Pediatric Disaster Simulation and Parents with a Physical Disability (1090-004000) (Research Abstract Oral: Other)
Start time: Tuesday, January 26, 2021, 9:30 AM End time: Tuesday, January 26, 2021, 9:30 AM Session Type: Research Abstracts (Completed Studies)
A manmade or natural disaster poses many threats to society as a whole. Pediatric patients are at high risk in disasters due to their anatomic, physiologic and psychological differences. In addition, children typically need a guardian or parent to accompany them to seek medical care – a task made more difficult in the context of a disaster. Members of society who have physical disabilities are also challenged in times of crisis, and caregivers who have physical disabilities can be increasingly disadvantaged while seeking medical care for their children. To begin to understand the potential challenges of caregivers with disabilities during a disaster, we invited community members with physical disabilities to participate in a large-scale in-situ disaster simulation.
A large-scale, city-wide in-situ disaster simulation occurred in 2018. All hospital personnel were encouraged to participate. Prior to the simulation, eight community members, each with a physical disability, participated in a focus group to identify anticipated challenges they would face in a disaster. Four focus group participants then participated in the disaster simulation as parents/grandparents of affected pediatric patients, the hot debrief immediately following the simulation and a “cold” debrief three weeks after the simulation activity.
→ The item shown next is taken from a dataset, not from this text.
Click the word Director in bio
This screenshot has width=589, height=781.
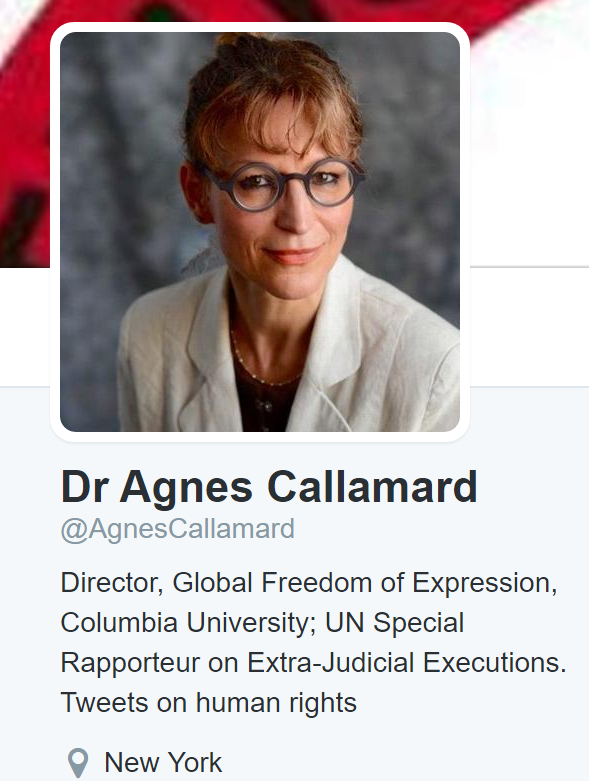coord(112,583)
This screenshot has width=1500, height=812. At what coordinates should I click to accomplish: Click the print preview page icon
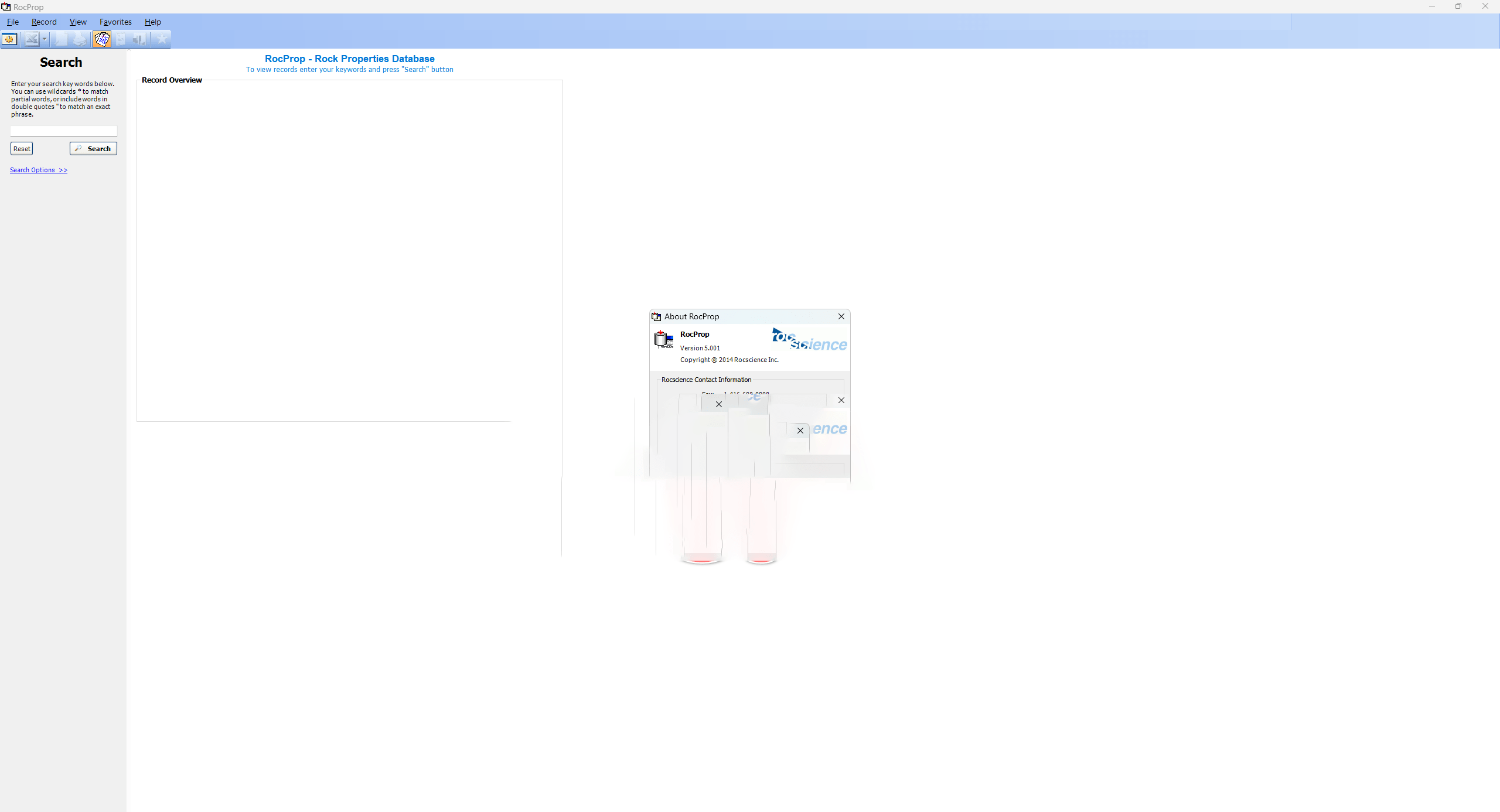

All recordings from focus groups and debriefings were transcribed and analyzed using fundamental qualitative description designed to achieve descriptive validity.
Audio data analysis of the initial focus group identified two macro themes of anticipated challenges: (1) communication difficulties and (2) lack of access to care. Subsequently, the cold debrief revealed two macro-level themes; (1) difficulty for healthcare personnel to identify certain physical disabilities (hearing and visual impairment) and (2) communication challenges with the medical team and the simulated parents/grandparents.
Multiple challenges were identified in caring for patients with family members who have a physical disability in the context of disasters. These challenges identify the need to improve rapid identification of communication challenges in patients and family members with disabilities as well as improve effective communication when caring for their loved one.